Woro Widowati dan “Patgulipat”: Ketika Dilema Hati Menjadi Lagu yang Jujur
- Istimewa
VIVA Jogja - Di tengah riuhnya dunia musik digital yang dipenuhi cover lagu viral dan algoritma yang tak henti berputar, Woro Widowati memilih jalan yang lebih sunyi namun bermakna: kembali ke akar, kembali ke diri sendiri. Pada 3 Oktober 2025, penyanyi muda asal Magelang ini merilis single orisinal berjudul Patgulipat, sebuah karya yang lahir dari perenungan, pengalaman pribadi, dan keberanian untuk jujur.
Nama Woro mungkin sudah akrab di telinga jutaan penonton YouTube. Ia dikenal lewat interpretasi Pop Jawa yang menyentuh, dengan suara lembut yang mampu menghidupkan kembali lagu-lagu lama dan membuatnya terasa baru. Namun Patgulipat bukan sekadar lagu baru.

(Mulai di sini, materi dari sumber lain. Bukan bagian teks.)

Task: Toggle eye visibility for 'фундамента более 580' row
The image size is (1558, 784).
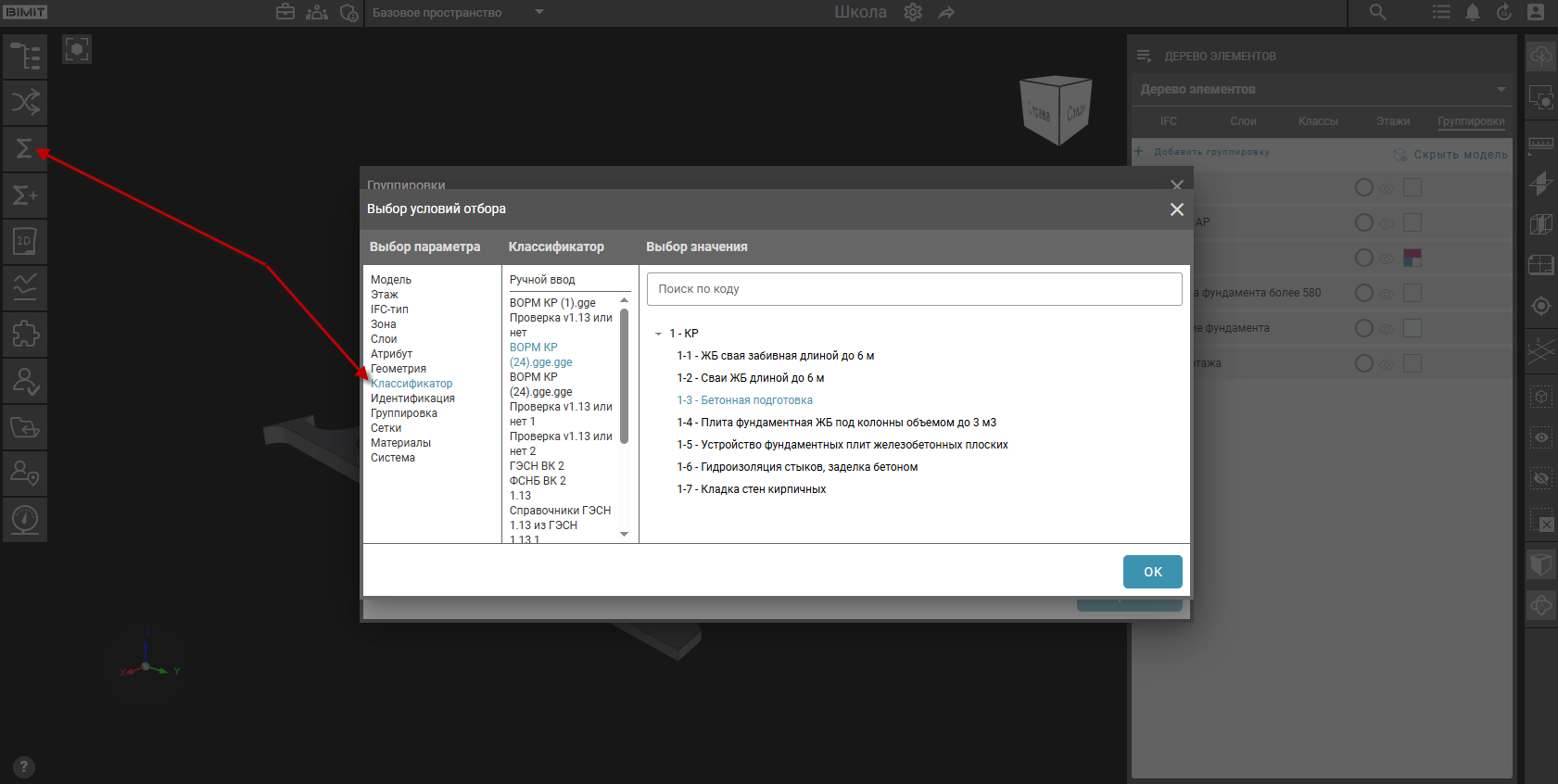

Ia adalah pernyataan. Sebuah langkah keluar dari bayang-bayang cover menuju cahaya sebagai penulis lagu yang punya suara sendiri—bukan hanya secara vokal, tapi juga dalam makna.
Ditulis sendiri oleh Woro, Patgulipat mengangkat tema yang tak asing namun jarang dibicarakan dengan jujur: cinta yang lahir dari kebiasaan, bukan dari keyakinan. Lagu ini bercerita tentang dilema hati saat dihadapkan pada dua pilihan cinta, dan ketidakmampuan untuk menentukan mana yang benar. Dalam liriknya, Woro mengajak pendengar menyelami ruang-ruang batin yang penuh keraguan, di mana logika dan perasaan saling tarik menarik tanpa arah yang pasti.
Judulnya pun tak biasa. Patgulipat, sebuah kata yang dalam bahasa Jawa bisa berarti “selingkuh” atau “sembunyi,” dipilih bukan untuk sensasi, melainkan sebagai metafora dari permainan hati yang penuh risiko. “Saya ingin judul yang bisa mewakili kompleksitas hubungan, tapi tetap punya nuansa lokal yang kuat,” ujar Woro dalam sesi wawancara usai peluncuran.
Proses kreatif lagu ini pun tak ringan. Dari menulis lirik, menyusun aransemen, hingga rekaman dan syuting video musik, Woro terlibat penuh. Salah satu momen paling emosional terjadi saat pengambilan gambar adegan full band, di mana ia diminta benar-benar menghayati isi lagu. “Saya sempat menangis di tengah syuting. Rasanya seperti membuka kembali luka yang sudah lama saya tutup,” kenangnya.
Namun dari luka itulah Patgulipat menemukan kekuatannya. Lagu ini bukan hanya tentang cinta, tapi tentang keberanian untuk memilih, untuk jujur pada diri sendiri, dan untuk tidak bersembunyi di balik kenyamanan yang semu. “Kita sering takut mengambil keputusan, padahal kejujuran hati adalah satu-satunya jalan untuk hubungan yang sehat,” kata Woro.